▸ Prompt:
Please copy, exactly and with no pictures, only the lines from the one containing "Task: Open the Edge Collections icon" through the last line of the records.

Saved data entries
_ _ _ _
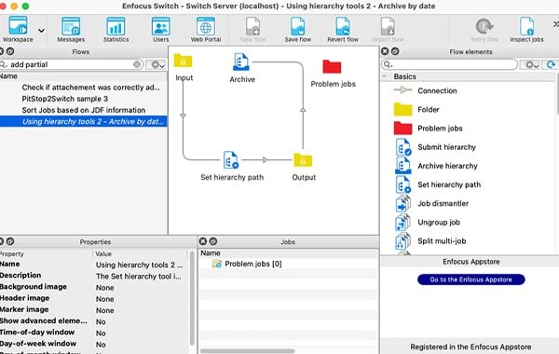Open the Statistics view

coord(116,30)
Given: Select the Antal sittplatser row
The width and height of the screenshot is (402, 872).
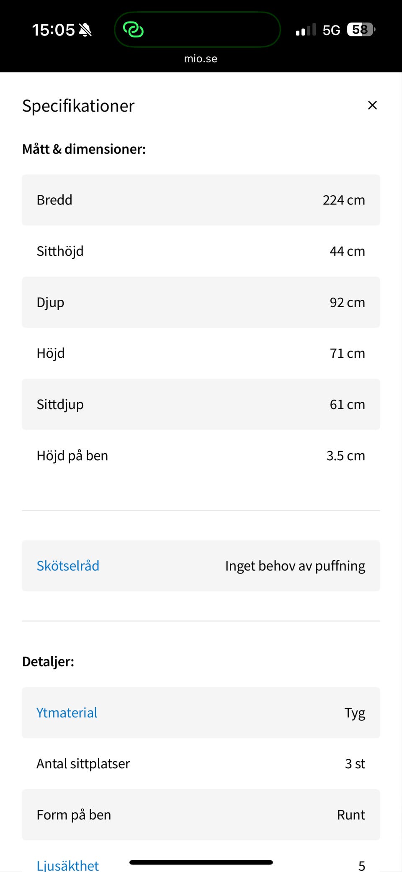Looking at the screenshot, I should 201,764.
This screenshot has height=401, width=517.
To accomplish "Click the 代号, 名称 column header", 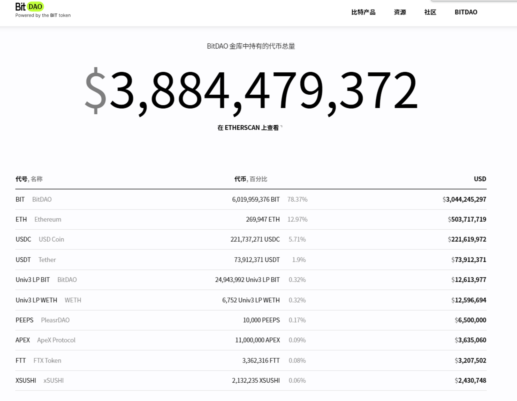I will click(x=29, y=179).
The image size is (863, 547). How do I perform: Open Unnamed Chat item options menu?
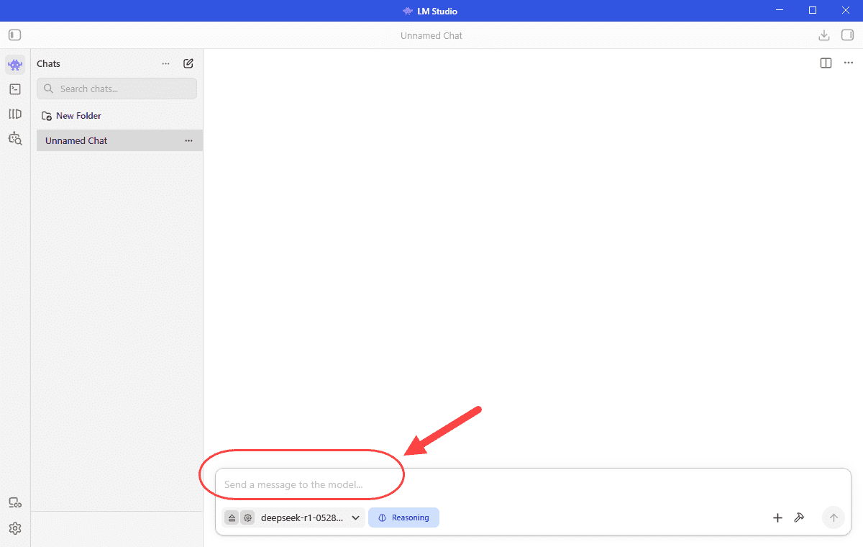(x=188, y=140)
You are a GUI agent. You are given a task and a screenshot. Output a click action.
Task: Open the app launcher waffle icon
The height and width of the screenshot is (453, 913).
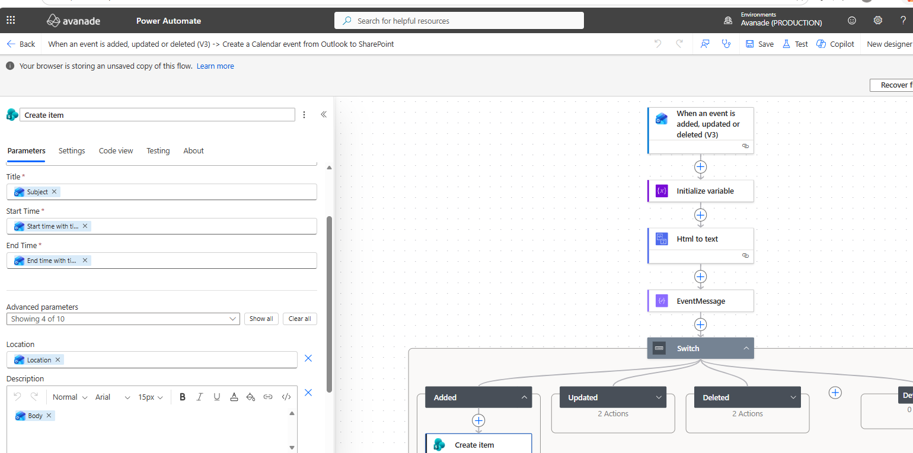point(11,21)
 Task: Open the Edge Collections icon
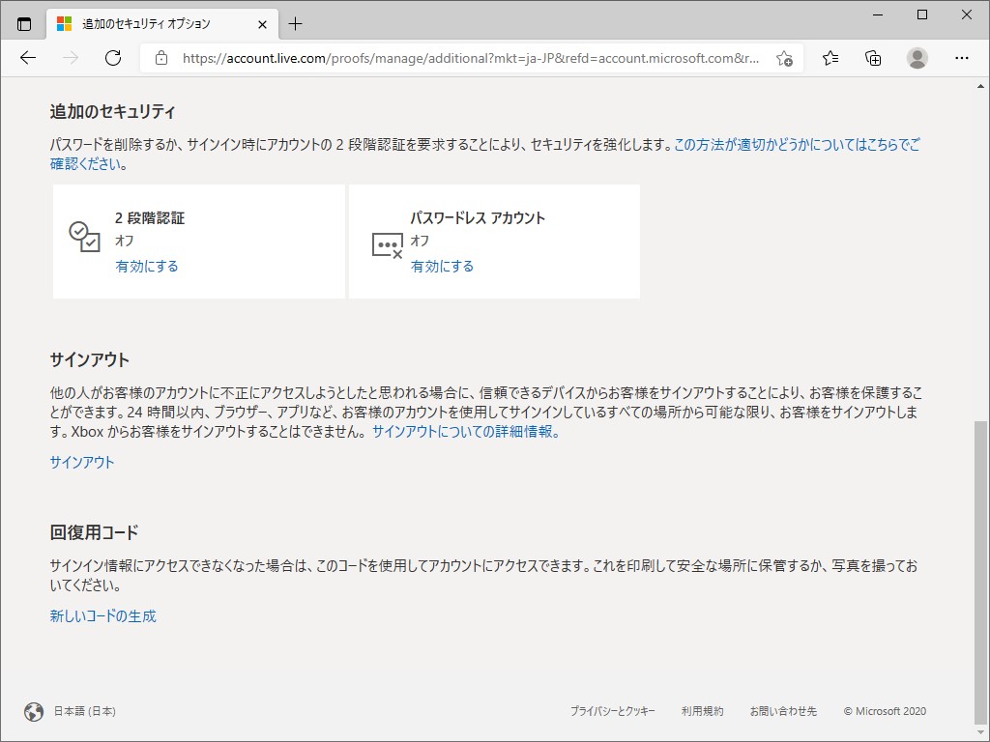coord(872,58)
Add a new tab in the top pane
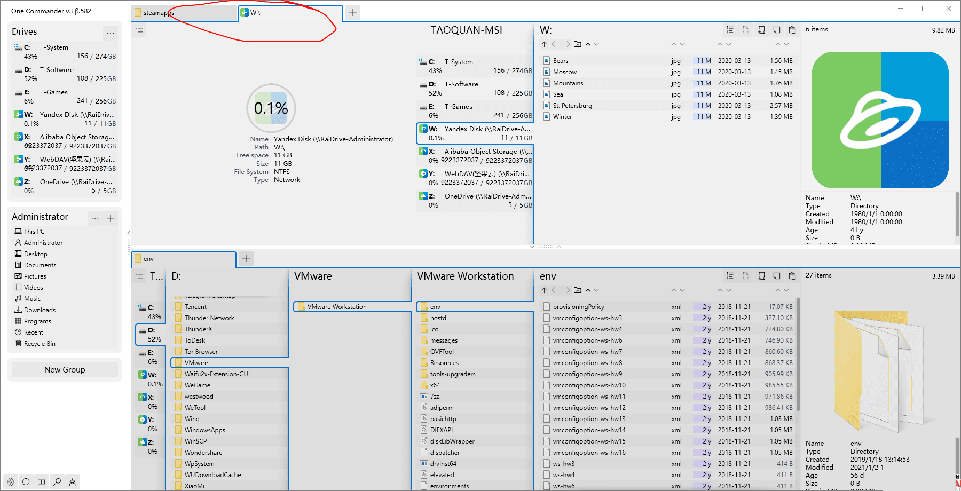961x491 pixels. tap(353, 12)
_ _ _ _
▸ Written solution:
 Task: Open the Edge Collections icon
coord(872,58)
Add a new tab in the top pane
961x491 pixels. tap(353, 12)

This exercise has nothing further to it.